PARIST.ID, Semarang - Greenpeace Indonesia menggelar penayangan perdana film berjudul "Before You Eat". Film ini mengangkat kasus perbudakan dan eksploitasi Anak Buah Kapal (ABK), sebagai imbas regulasi dan agensi penyaluran tenaga kerja (minning agency) ilegal yang minim pengawasan. Menggandeng Asosiasi Jurnalis Independen (AJI) Indonesia, acara berlangsung di Kedai Segudang Kopi, Kota Lama, Senin (21/03/2022).
Tingginya permintaan seafood di pasar global menjadi sebab tingginya peluang kerja ABK di kapal ikan Internasional. Namun, minimnya pengawasan dan kontroling serta regulasi yang sulit turut memperkeruh kasus ini.

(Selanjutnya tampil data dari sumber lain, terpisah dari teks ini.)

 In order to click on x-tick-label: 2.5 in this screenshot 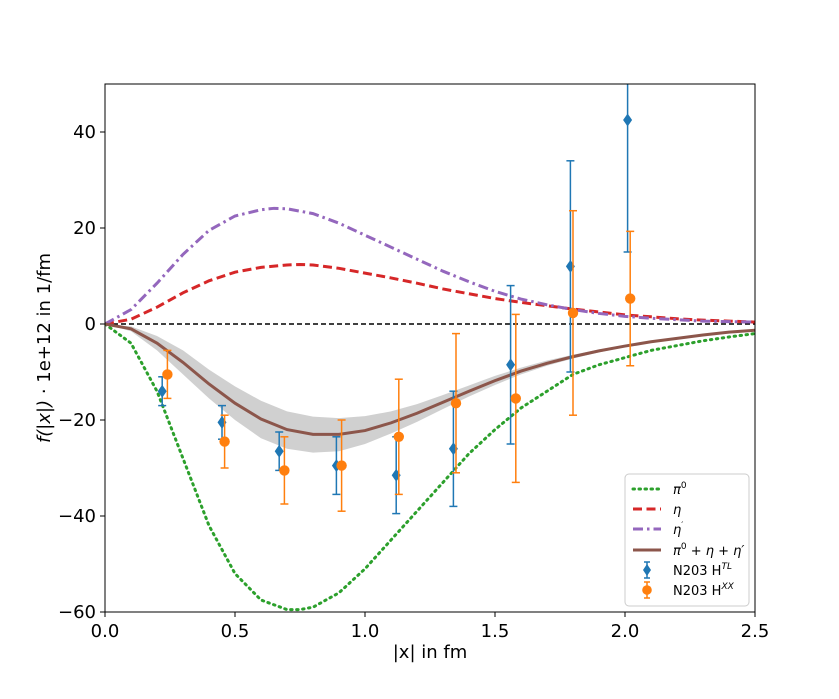, I will do `click(756, 632)`. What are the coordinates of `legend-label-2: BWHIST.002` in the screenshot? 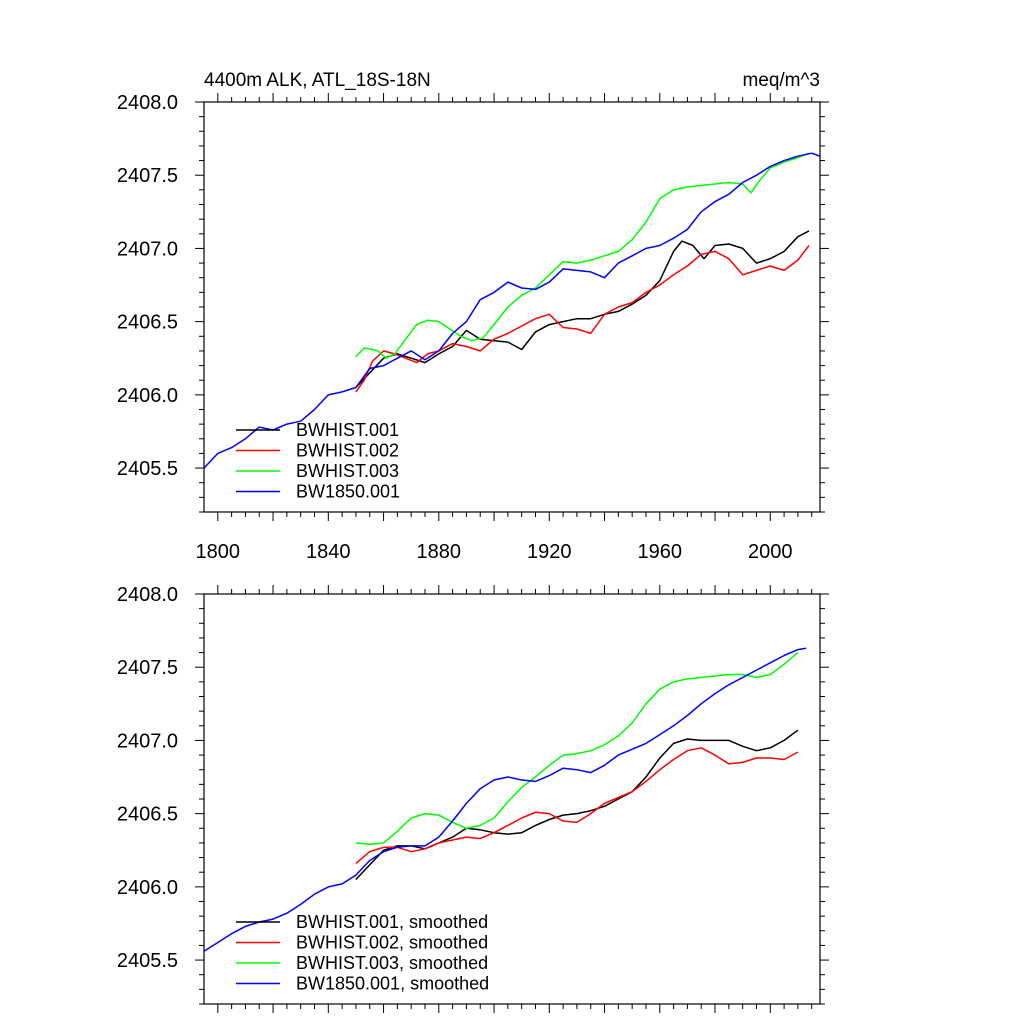 It's located at (348, 451).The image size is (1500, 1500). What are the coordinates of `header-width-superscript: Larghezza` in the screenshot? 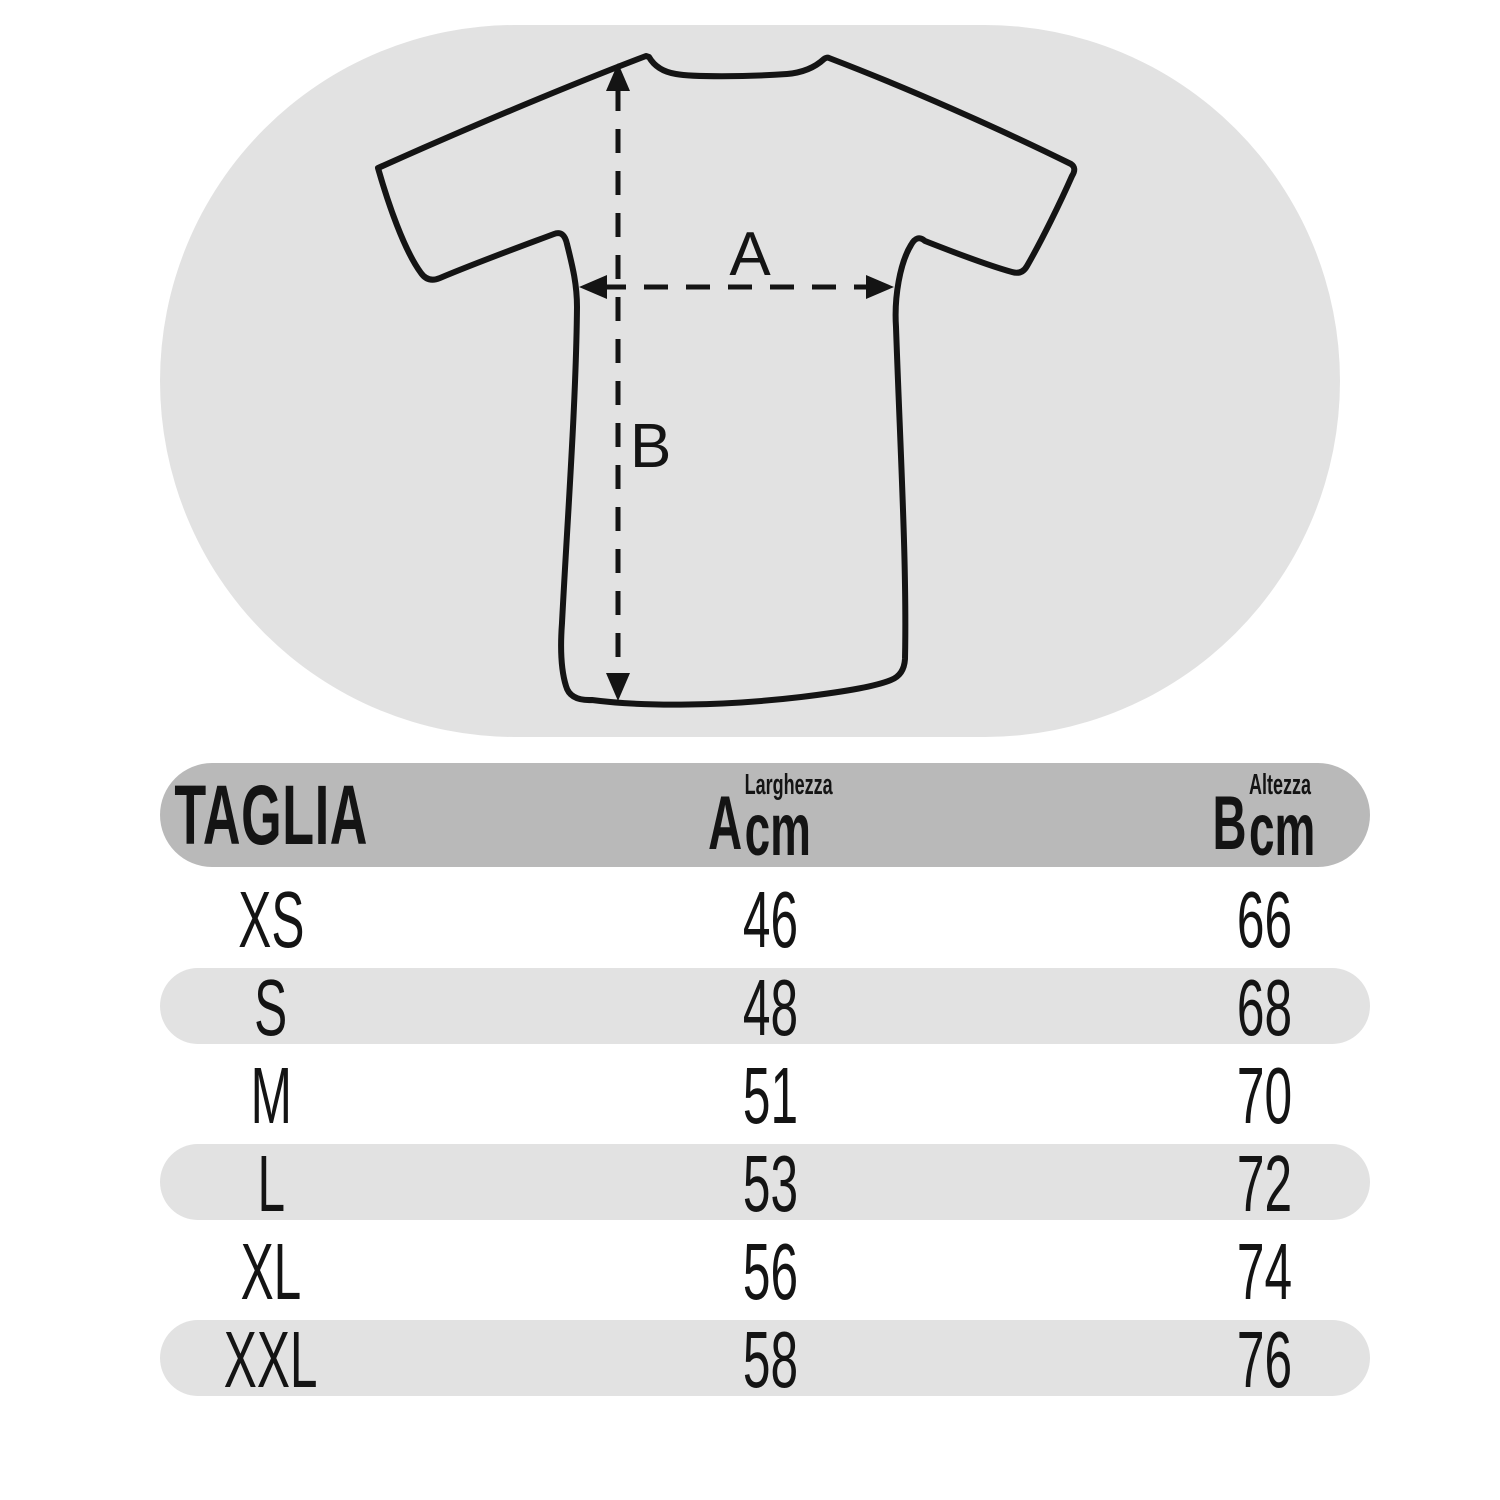 It's located at (788, 786).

Juru Kampaye Greenpeace Indonesia, Afdillah memaparkan pada tahun 2021 lebih dari 70 jumlah agensi yang terdata, 40 lebih berada di Jawa Tengah. Namun mirisnya, hanya ada 2 agensi yang punya izin resmi, sementara yang lainnya bodong.
"Tercatat, dalam rentang tahun 2018-2021 terhitung pelaporan yang masuk ke Serikat Buruh Migran Indonesia (SBMI) terdapat 490 kasus. Ironisnya, di tahun 2021 mengalami pelonjakan aduan, 188 kasus dan 50% pelapor di regional Jawa Tengah", paparnya.

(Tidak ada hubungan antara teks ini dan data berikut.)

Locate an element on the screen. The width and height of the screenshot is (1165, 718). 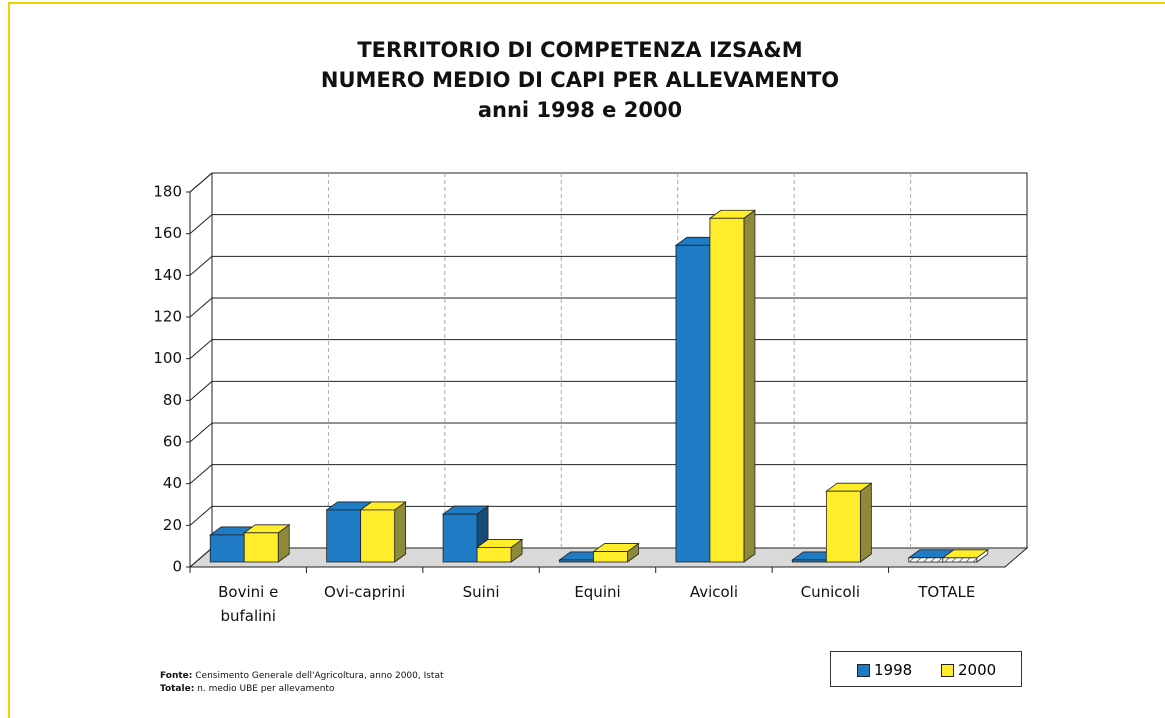
y-tick-label: 100 is located at coordinates (168, 358).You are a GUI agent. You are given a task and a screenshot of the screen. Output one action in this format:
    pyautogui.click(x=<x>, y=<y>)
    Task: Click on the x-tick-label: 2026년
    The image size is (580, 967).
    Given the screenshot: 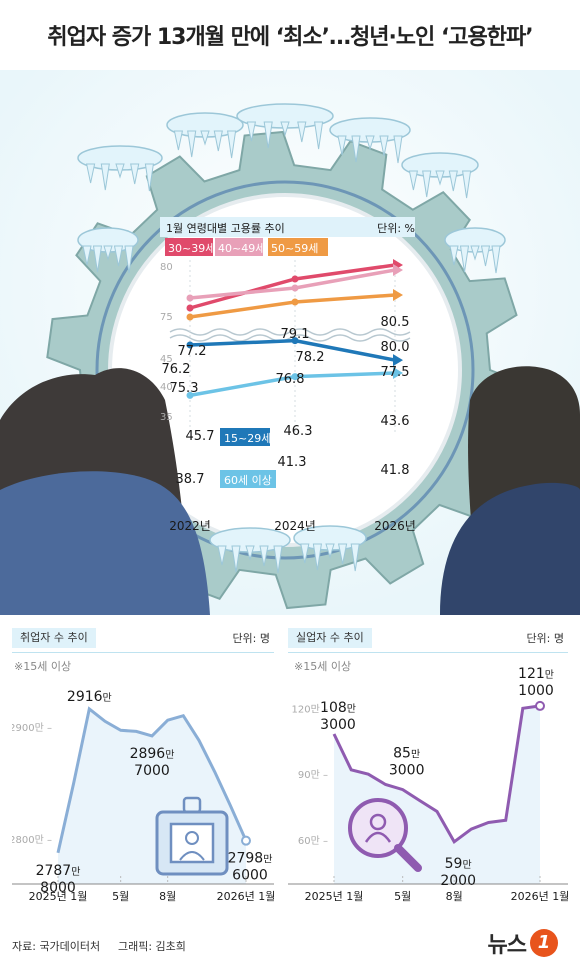 What is the action you would take?
    pyautogui.click(x=395, y=526)
    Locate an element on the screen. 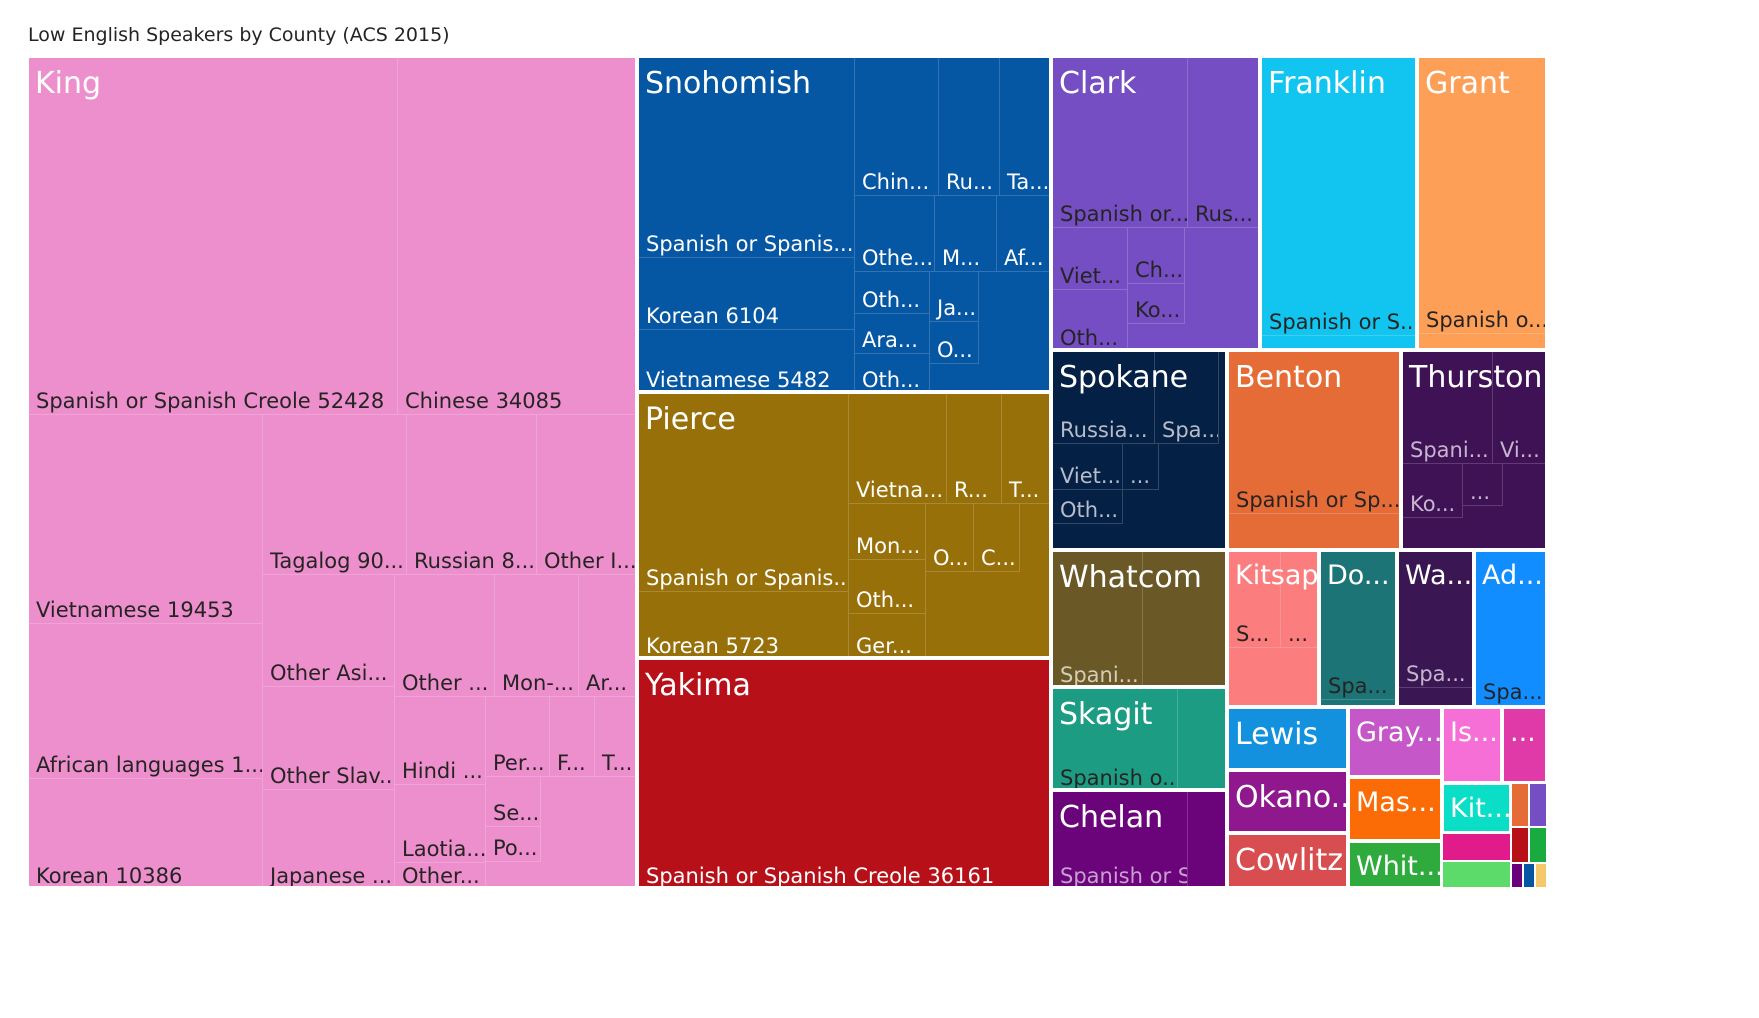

Afdillah menambahkan, banyak pelanggaran yang ditemui di lapangan. Seperti masih banyaknya kapal yang menggunakan alat tangkap yang tidak ramah lingkungan. Kemudian Hak-hak ABK yang tidak diberikan.
"Sekitar 17.000 kapal menggunakan alat tangkap tidak ramah untuk menangkap ikan, padahal ini sudah dilarang. Tidak adanya UU terkait RPP pelindungan ABK, dan Kasus penangkapan ikan ilegal. Inilah yang sedang kami perjuangkan bersama Serikat Buruh Migran Indonesia (SBMI)," ungkapnya.
Foto : Dok. Panitia |
Sutradara film, Kasan Kurdi menyampaikan, ada 2 isu besar dalam film ini. Pertama, penangkapan ikan secara berlebihan (over fishing), kedua ekslpoitasi ABK yang menjurus ke ranah perbudakan. Mirisnya dari total agensi ilegal yang terdata, 46% berada di Jawa Tengah, seperti Brebel, Tegas, Pemalang, Slawi, Kendal"
"Apalagi sekarang ada cara pengawetan lewat pengkalengan, membuat eksploitasi besar-besaran terhadap kelangsungan biota laut. Calo agensi yang bertaburan, namun ilegal," jelasnya.
Kasan mengatakan, Tidak ada yang tahu jumlah pasti ABK Indonesia di kapal ikan luar negeri. Kementerian Ketenagakerjaan Republik Indonesia (Kemenaker) dan Kementerian Perhubungan Republik Indonesia (Kemenhub) juga tidak memiliki data yang pasti.
"Isu ini sudah darurat dan mendesak. Selain mengancam kehidupan laut, juga masuk keranah birokrasi yang tumpang tindih data dikarenakan belum terlaksananya korespondensi yang baik dari dinas-dinas terkait," tambahnya.
Sementara itu, Ketua Umum AJI Semarang, Edi Faisol mengatakan pada era revolusi digital ini telah menggeser nilai pers sebagai media kontrol kekuasaan sehingga hanya menjadi media industri hiburan.
"Kami ingin mengajak teman, terkhusus para jurnalis untuk andil dan berperan mengangkat isu ini kepermukaan. Apakah profesionalitas pers sekarang bergeser, ataukah pers masih punya nalar kritis terhadap demokrasi?," ungkapnya.